The Canberra Liberals are pushing for a parliamentary inquiry into household drone delivery in the ACT, amid growing calls for greater scrutiny of the technology.
The ACT opposition will on Thursday call for the assembly's economic and tourism committee to conduct an inquiry into Wing's ongoing drone trial in Bonython, as well as the future of similar services in the territory.
A Wing spokesman said it would welcome the opportunity to participate in a parliamentary inquiry, as the company continues it search for a permanent base for its service in Canberra.
Brindabella MLA Andrew Wall, who is leading the push for the inquiry, said a significant number of constituents had complained about the drones since the trial started in the Tuggeranong suburb in July.
The push comes after Canberra Labor MP Gai Brodtmann last week called for an independent review of the trial after being flooded with negative feedback from the community.
Mr Wall said the Liberals supported innovation and new technologies, but wanted to ensure they were appropriately regulated.
The Civil Aviation Safety Authority approved and has been monitoring the trial, but the ACT government has remained largely uninvolved in overseeing the process.
Both authorities have referred residents seeking to make complaints about the trial to Wing, prompting accusations their concerns aren't being properly dealt with.

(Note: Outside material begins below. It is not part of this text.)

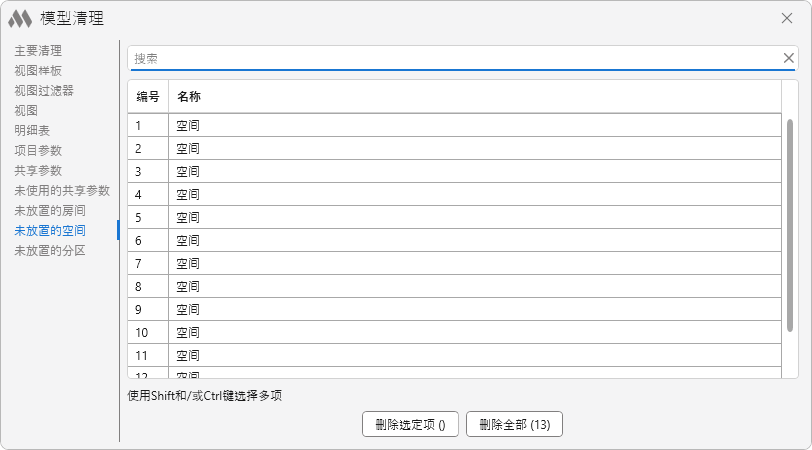Show 未使用的共享参数 list
This screenshot has height=450, width=812.
pos(62,190)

Wing, a US-based start up with links to tech giant Google, has chosen not to publicly release information on the number of delivery flights or complaints it has received during the trial.

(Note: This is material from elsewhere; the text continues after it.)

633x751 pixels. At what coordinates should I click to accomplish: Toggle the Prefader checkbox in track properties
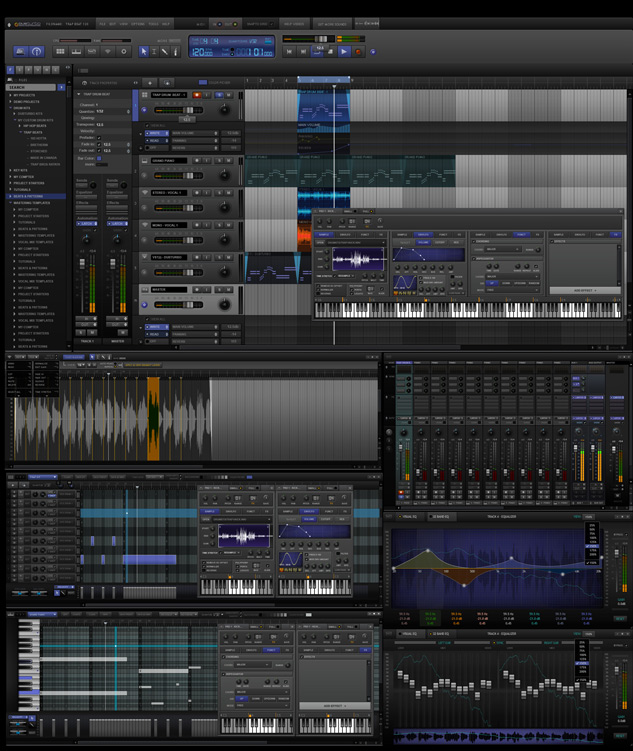coord(99,138)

"A lot of the [communities] concern stems from an uncertainty over who is actually responsible for oversight of the operation of the trial," Mr Wall said.
"This is a classic case of a very new technology - this is one of the first places in the world where the technology is being tested.

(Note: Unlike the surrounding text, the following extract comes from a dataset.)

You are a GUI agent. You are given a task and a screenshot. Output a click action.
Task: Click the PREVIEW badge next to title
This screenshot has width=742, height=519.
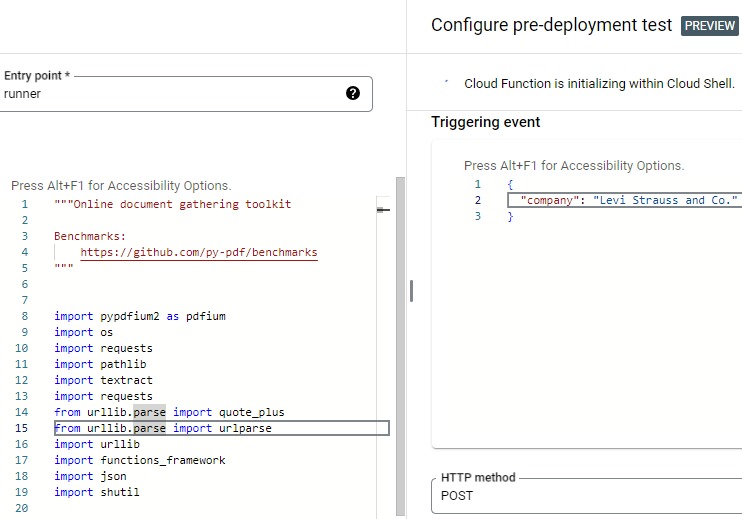709,26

"Investment in the ACT is always welcome, but it's clear that the regulation has probably not kept pace with the innovation."
The proposed inquiry would cover six terms of references, including Wing's decision to trial the service in Bonython, possible economic benefits, including job creation, as well as the potential to collaborate with industry, schools and universities.
The extent of regulatory oversight would also be scrutinised, along with the effects of drone flights on residents, wildlife and domestic animals.
"This isn't a motion to say 'let's stop and abandon it', though those views do exist within the community," Mr Wall said. "It's appropriate that we look at this, and also learn the lessons. It is not just a learning process for the company involved, but for the whole community."
The Bonython trial is scheduled to finish in February.